Archive for the ‘Amazon S3’ Category

S3 in Business: 4 – My Tunesafe

17 August 2006

[Complete series]

Last time I described tunesafe.com, a beautiful, smooth, elegant service with just one drawback: if the company behind it went bankrupt or changed its strategy, your service would end. With backups, this matters: you don’t want your backup data’s survival to depend on someone else’s financial stability.

So let’s take a different approach. Open an Amazon S3 account of your own. Amazon make this easy. They let anyone do it. They don’t charge you for opening the account and, month by month, they charge your credit card with just the cost of what you have used: data storage, and upload and download.

There will still be a program called Tunesafe on your PC, but this time it will be rather cleverer. It will maintain a duplicate copy of your iTunes music library directly on Amazon’s S3 space without needing a tunesafe.com server to help it. It will communicate directly with S3 for all its data storage and retrieval. If our tunesafe.com business disappears tomorrow, your Tunesafe program will carry on working just the same. Your contract is with Amazon: as long as you pay your bills, Amazon S3 will store your data.

There is just one snag left. We have arranged for you to pay for your data storage yourself – that’s no problem – but who pays us for the Tunesafe program that you’re using, and how? If the thing doesn’t get paid for somehow, then it won’t get written and you won’t be able to use it.
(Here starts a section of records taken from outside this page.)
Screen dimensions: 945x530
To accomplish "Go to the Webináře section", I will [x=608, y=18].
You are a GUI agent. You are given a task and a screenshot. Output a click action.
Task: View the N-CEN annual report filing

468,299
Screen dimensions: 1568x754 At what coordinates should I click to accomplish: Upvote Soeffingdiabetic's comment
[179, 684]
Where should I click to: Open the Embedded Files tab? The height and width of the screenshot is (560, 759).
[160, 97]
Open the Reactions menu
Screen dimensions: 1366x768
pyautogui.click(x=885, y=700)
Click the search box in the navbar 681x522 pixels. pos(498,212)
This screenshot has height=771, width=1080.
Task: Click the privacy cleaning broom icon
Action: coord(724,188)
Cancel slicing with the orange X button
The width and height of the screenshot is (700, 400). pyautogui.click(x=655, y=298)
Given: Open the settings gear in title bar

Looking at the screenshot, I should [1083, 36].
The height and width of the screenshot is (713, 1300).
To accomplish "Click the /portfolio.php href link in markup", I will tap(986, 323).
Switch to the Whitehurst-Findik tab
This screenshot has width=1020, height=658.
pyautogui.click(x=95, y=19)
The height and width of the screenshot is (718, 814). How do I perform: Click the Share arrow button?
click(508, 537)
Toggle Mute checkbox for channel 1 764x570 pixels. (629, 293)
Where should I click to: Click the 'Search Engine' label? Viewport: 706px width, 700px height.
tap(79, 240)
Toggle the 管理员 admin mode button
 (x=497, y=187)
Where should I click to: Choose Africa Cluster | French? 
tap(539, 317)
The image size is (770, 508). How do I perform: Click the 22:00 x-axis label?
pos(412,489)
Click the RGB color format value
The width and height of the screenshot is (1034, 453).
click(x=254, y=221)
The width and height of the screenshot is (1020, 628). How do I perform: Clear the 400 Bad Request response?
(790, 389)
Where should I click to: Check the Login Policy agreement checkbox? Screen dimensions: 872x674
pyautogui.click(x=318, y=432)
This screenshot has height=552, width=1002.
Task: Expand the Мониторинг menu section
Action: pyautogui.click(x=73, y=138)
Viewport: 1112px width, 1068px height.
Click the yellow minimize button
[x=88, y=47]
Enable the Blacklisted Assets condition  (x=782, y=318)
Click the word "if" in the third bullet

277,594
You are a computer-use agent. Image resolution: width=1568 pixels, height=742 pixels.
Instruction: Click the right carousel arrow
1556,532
Next time, I’ll go into the ways in which the writer of Tunesafe might be able to make money out of it. This will include a suggested modification to the current S3 service that could lead to an explosion of new businesses built on S3.

S3 in Business: 3 – tunesafe.com

16 August 2006

[Complete series]

Last time I introduced Tunesafe, a program that backs up your iTunes music library continuously, invisibly, automatically. That’s how the user sees it, but how do we actually provide the Tunesafe service?

First of all, let’s see how it would work if we did it all by setting up a server on the Internet at tunesafe.com.

Technical

On the Internet there is a site called tunesafe.com. On that site there is a space that is designated as yours and is accessible only to you. That space is intended to hold an exact image of your entire iTunes music library.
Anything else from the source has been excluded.